10.8 Governing Law. This Agreement shall be governed by and construed in accordance with the internal laws (and not the law of conflicts) of the Commonwealth of Pennsylvania.
10.9 Passage of Title and Risk of Loss. Legal title, equitable title and risk of loss with respect to the Assets will not pass to Purchaser until such Assets are Transferred at the Closing, which transfer, once it has occurred, will be deemed effective for tax, accounting and other computational purposes as of 11:59 P.M. (Eastern Time) on the Closing Date.
10.10 Bulk Sales.

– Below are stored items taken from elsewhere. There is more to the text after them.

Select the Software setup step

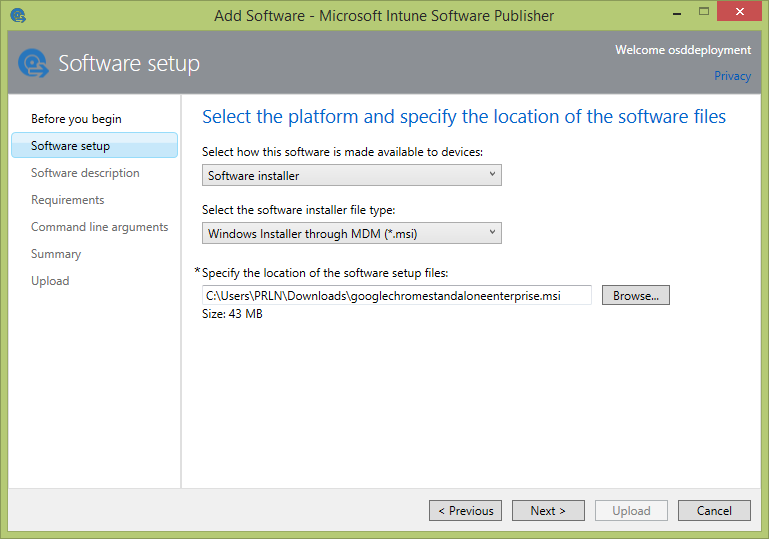pyautogui.click(x=70, y=146)
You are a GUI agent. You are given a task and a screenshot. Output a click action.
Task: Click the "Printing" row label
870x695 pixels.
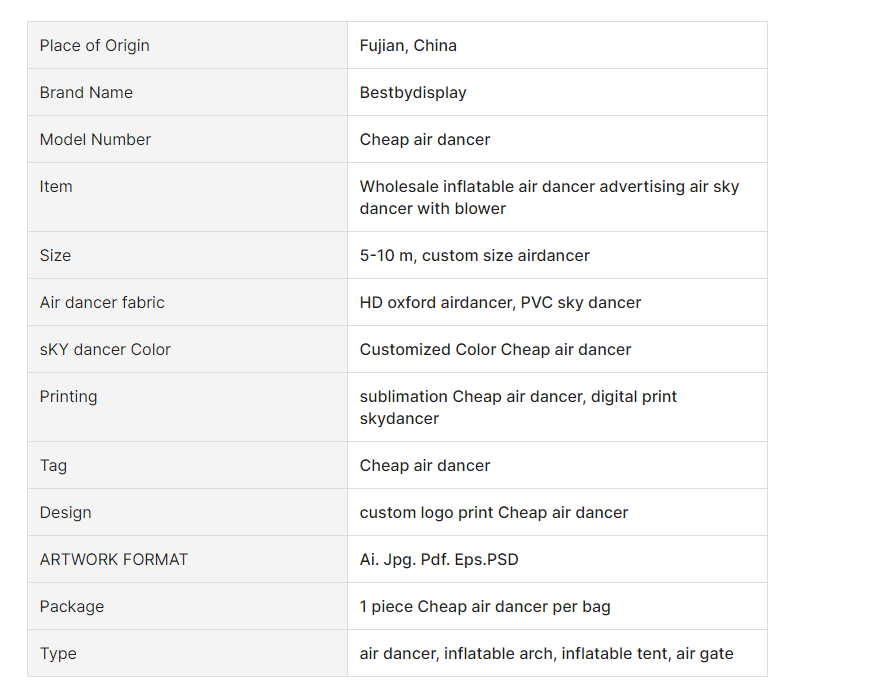[69, 396]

Purchaser hereby waives compliance by Seller with the provisions of the bulk sales laws of any jurisdiction, if applicable, provided that Seller agrees to indemnify Purchaser for claims of creditors of Seller with respect to liabilities not expressly assumed by Purchaser pursuant to this Agreement.
32
IN WITNESS WHEREOF, each of the parties hereto has executed this Agreement, or has caused this Agreement to be executed on its behalf by a representative duly authorized, all as of the date first above set forth.
|
NEOWARE SYSTEMS, INC. |
|
|||||||
|
|
|
|
|
|||||
|
By: |
|
|
|
|||||
|
Name: |
|
|
||||||
|
Title: |
|
|
||||||
|
|
|
|
||||||
|
TELEVIDEO, INC. |
|
|||||||
|
|
|
|||||||
|
By: |
|
|
||||||
|
Name: |
|
|
||||||
|
Title: |
|
|
||||||
33
Transitional Services
Transitional Services shall include the following:
• Transfer of all documentation of Products and technology acquired or licensed including source code
• Transfer all manufacturing, packaging, process, testing documentation and instructions and any owned tooling.
• Provide vendor introductions and meetings and facilitate transfer of relationship.

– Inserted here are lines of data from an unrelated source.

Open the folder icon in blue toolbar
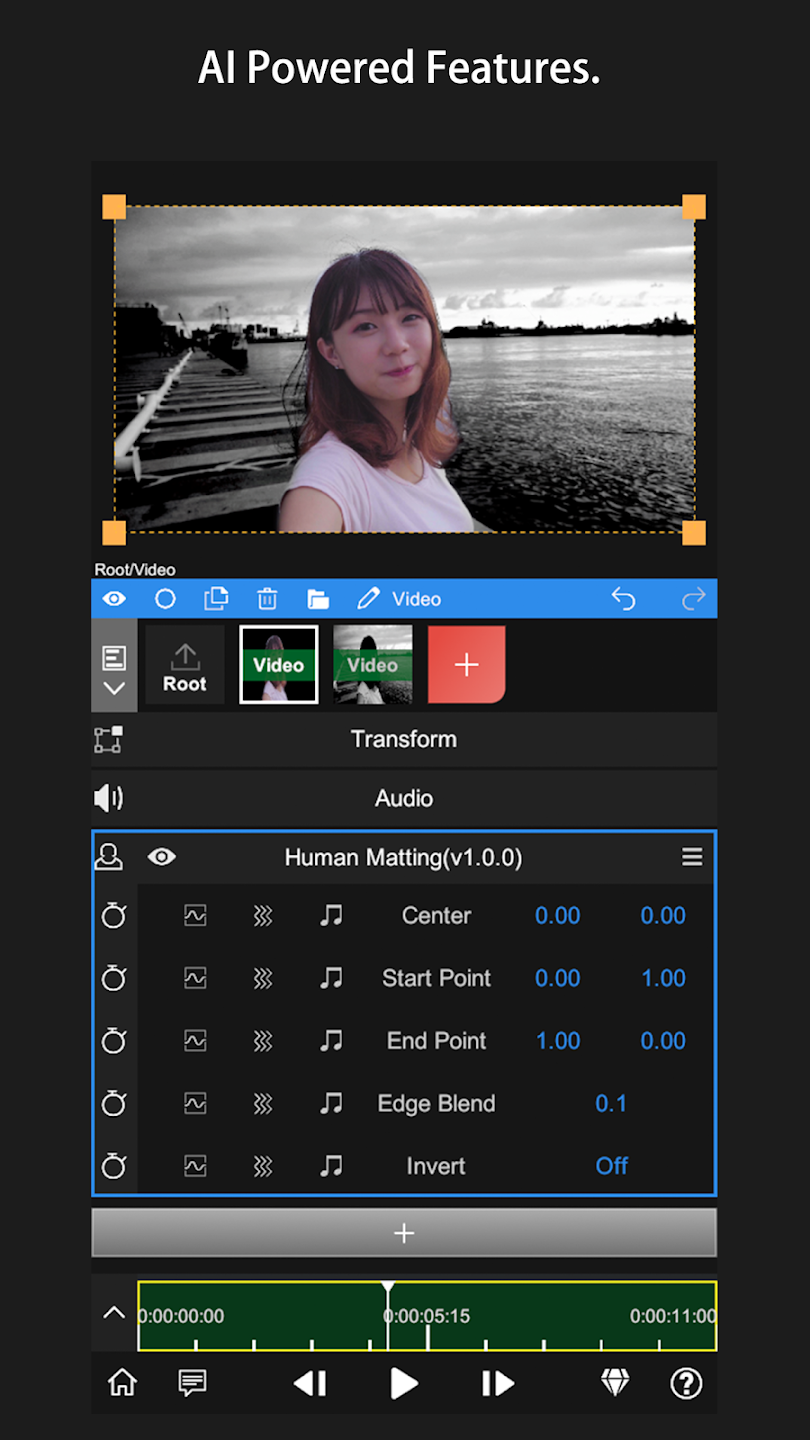 coord(318,599)
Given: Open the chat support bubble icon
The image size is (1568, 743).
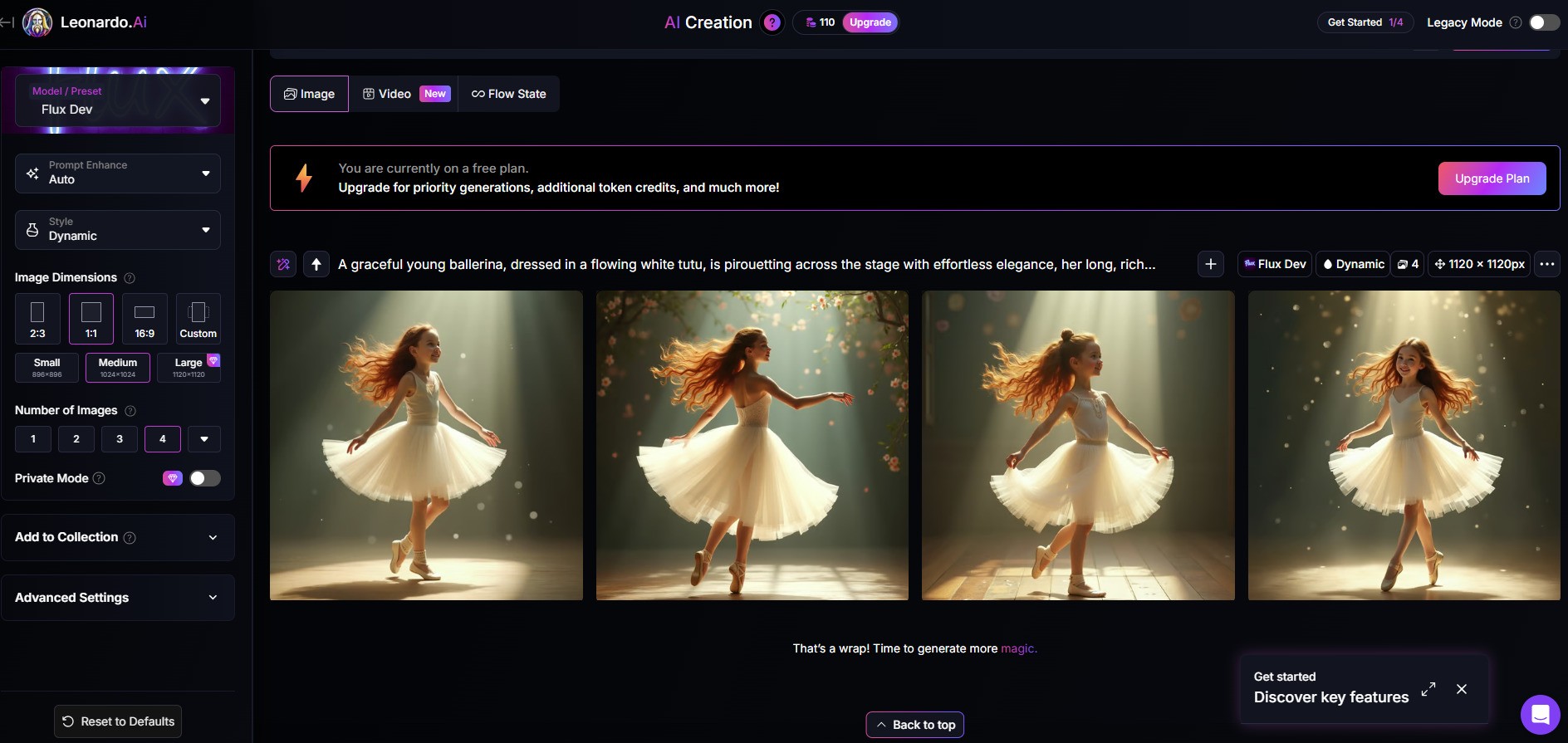Looking at the screenshot, I should coord(1540,714).
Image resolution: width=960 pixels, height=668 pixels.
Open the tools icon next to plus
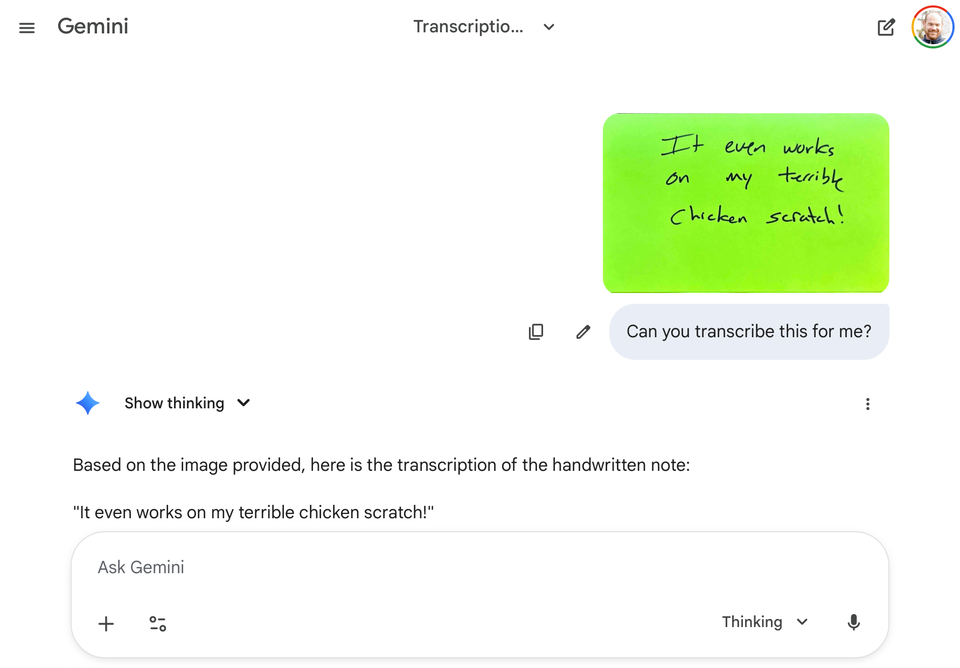click(x=157, y=623)
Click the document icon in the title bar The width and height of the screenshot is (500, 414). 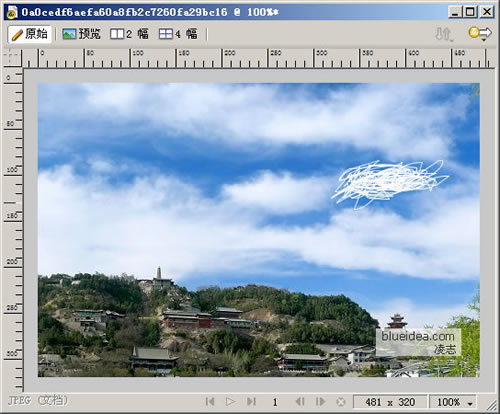coord(12,12)
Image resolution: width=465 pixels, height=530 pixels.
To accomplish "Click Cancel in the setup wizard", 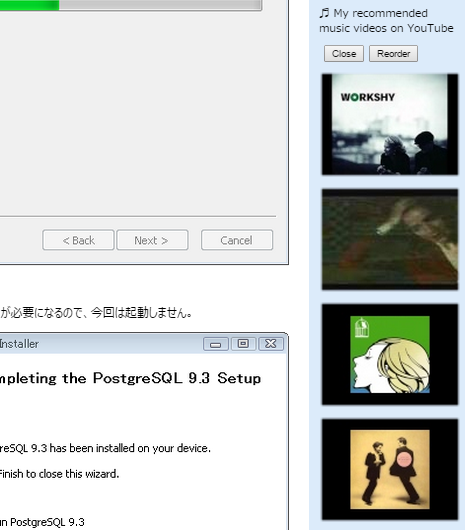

• Provide customer introductions and facilitate meetings and transfer of relationship.
• Provide access to engineering, manufacturing, tech support and customer data bases related to documentation, procedures, RMA, customer (including general purpose terminals), engineering problem reports, etc. including access in electronic and hard copy format.
• Provide any marketing materials which would be used to define and describe current products. This includes but is not limited to product specifications, requirements, photographs, logos, illustrations or other materials which would be used either to develop marketing materials or would be the end marketing deliverables to support sales.
• All documentation of product certifications such as UL, CSA, etc.
• Provide a software production environment for Purchaser to build the images. Provide pre-installed development environment including any build automation or scripts, such that Purchaser can reproduce any production image exactly by following Seller’s current release procedures.
• Provide any software enhancements that have been provided to any vendor that are to be installed at time of manufacture. Documentation must describe exactly how to reproduce and/or modify the custom image.
• Provide a complete thin client system sufficient to continue development and testing of thin client products. Include ability to build the final images from source code of all shipping products including, but not limited to source code, management tools, build procedures and scripts, and build computers.
• Provide all hardware and equipment dedicated to design, manufacture and testing of thin client products.
• Provide complete software test procedures used to validate software prior to release, including test scripts and manual test plans. Also provide documented results, including exceptions and anomalies, of testing all software currently in production.
• Seller to provide training to Purchaser operations and development teams on building and maintaining thin client S/W including management system.
• Provide any other support including access to employees, documentation, third party providers, etc. necessary to enable a complete transition of all technology, product, customers, etc acquired or licensed as part of the transaction.
• Prior to the Closing, Seller will continue to be responsible for supporting and fixing bugs in Thin Client software and management software. Seller must provide any source code modifications which take place after initial transfer of the source code.